Revision as of 07:35, 26 September 2012

Biology - iGEM Bordeaux 2012

iGEM - Bordeaux - Material & methods

DNA is digested with Thermo Scientific Fast digest enzymes, according to the instructions given. In each reaction 500ng of DNA are digested with 1U of each enzymes needed and 2μL of 10X buffer. The reactions are performed in 20μL. To avoid star activity or unwanted cut, enzymes are heat inactivated by heating at 80°C for 5minutes.

The ligations are performed like described for a proper use of biobricks (here). However, we bring some modifications to the initial protocol. The DNA fragments are added in equimolar amounts ie 2μL of the digestion mix (50ng of DNA). The reaction is carried out in a final volume of 20μL containing: 6μL of the different digestion mix (backbone + two fragments), 2μL of 10X buffer, 2U of ligase and water. The mix is incubated at 22°C for at least 10 minutes (up to an hour). We performed a step of heat inactivation of T4 DNA ligase at 70°C for 5 minutes in order to improve the electrotransformation efficiency.

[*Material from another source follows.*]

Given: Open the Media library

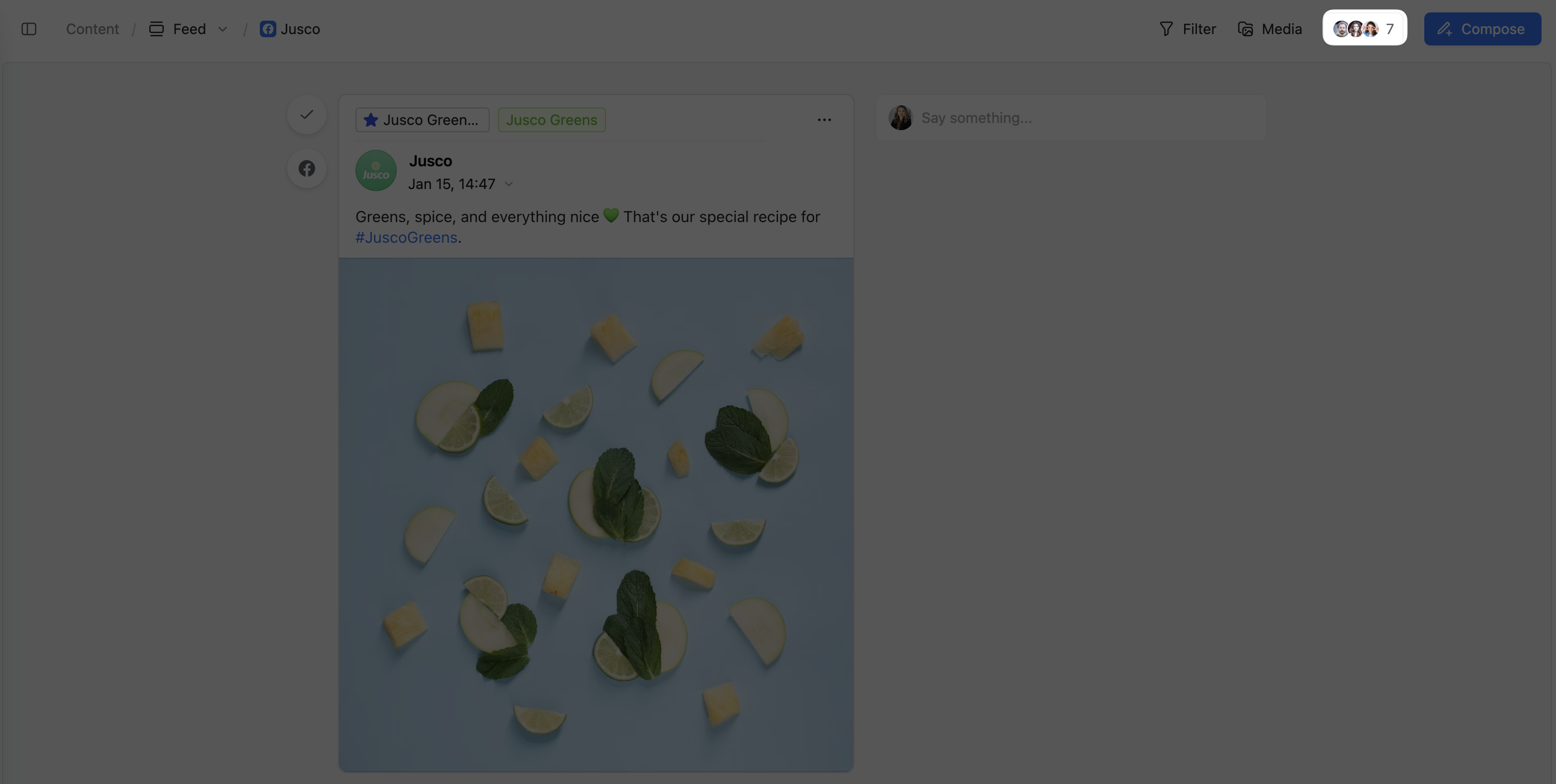Looking at the screenshot, I should click(x=1270, y=29).

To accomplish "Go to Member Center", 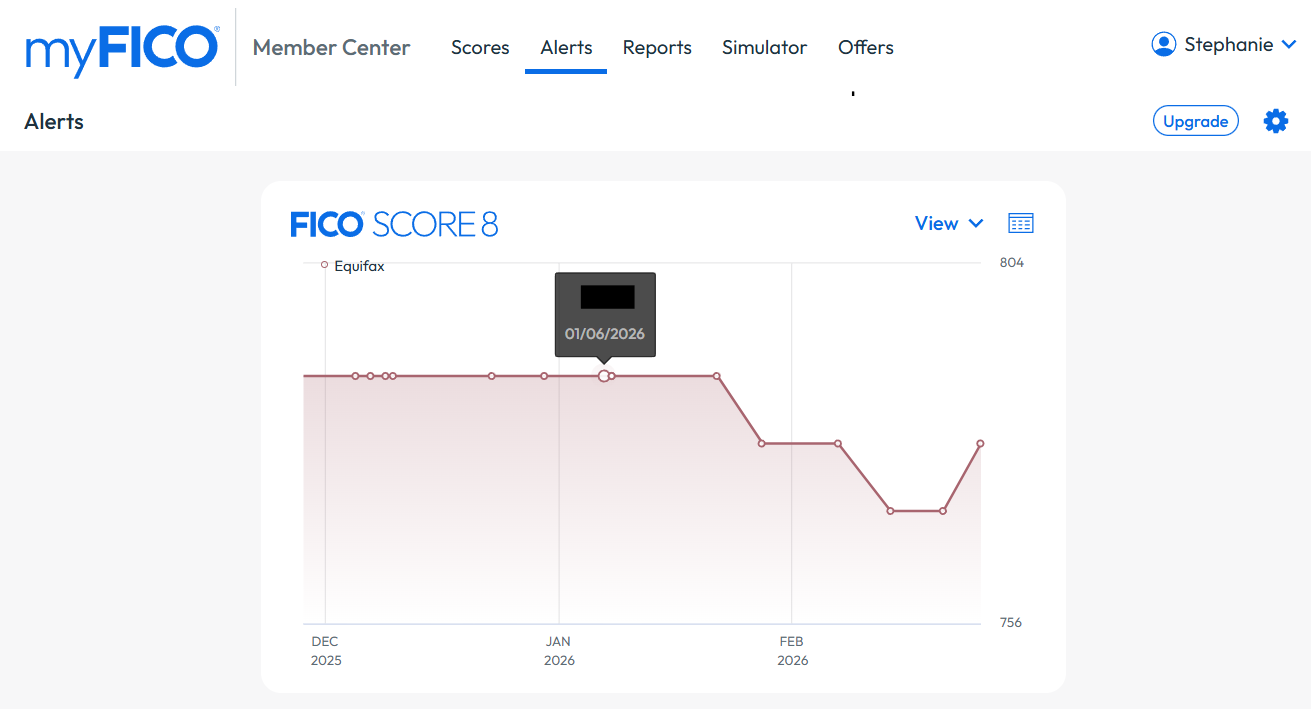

During the project process, we used electrocompetent DH5α strain of E. coli mainly, after trying DH10B. Both strains were tested with heat shock and electroporation, but we found more convenient to work this way.
The electroporations are made with 50μL of competent cells added with 5μL of ligation mix and 50μL of water in a standard micro-electroporation chamber. All the material is cooled to 4°C before the operation. The electroporation is done under usual conditions 2500 V, 200 Ω, 25μF. Bacteria are left 1hour in 100μL of SOB media and then 200μL are plated with the right antibiotic (see table 1) and grown up for about 14 hours at 37°C.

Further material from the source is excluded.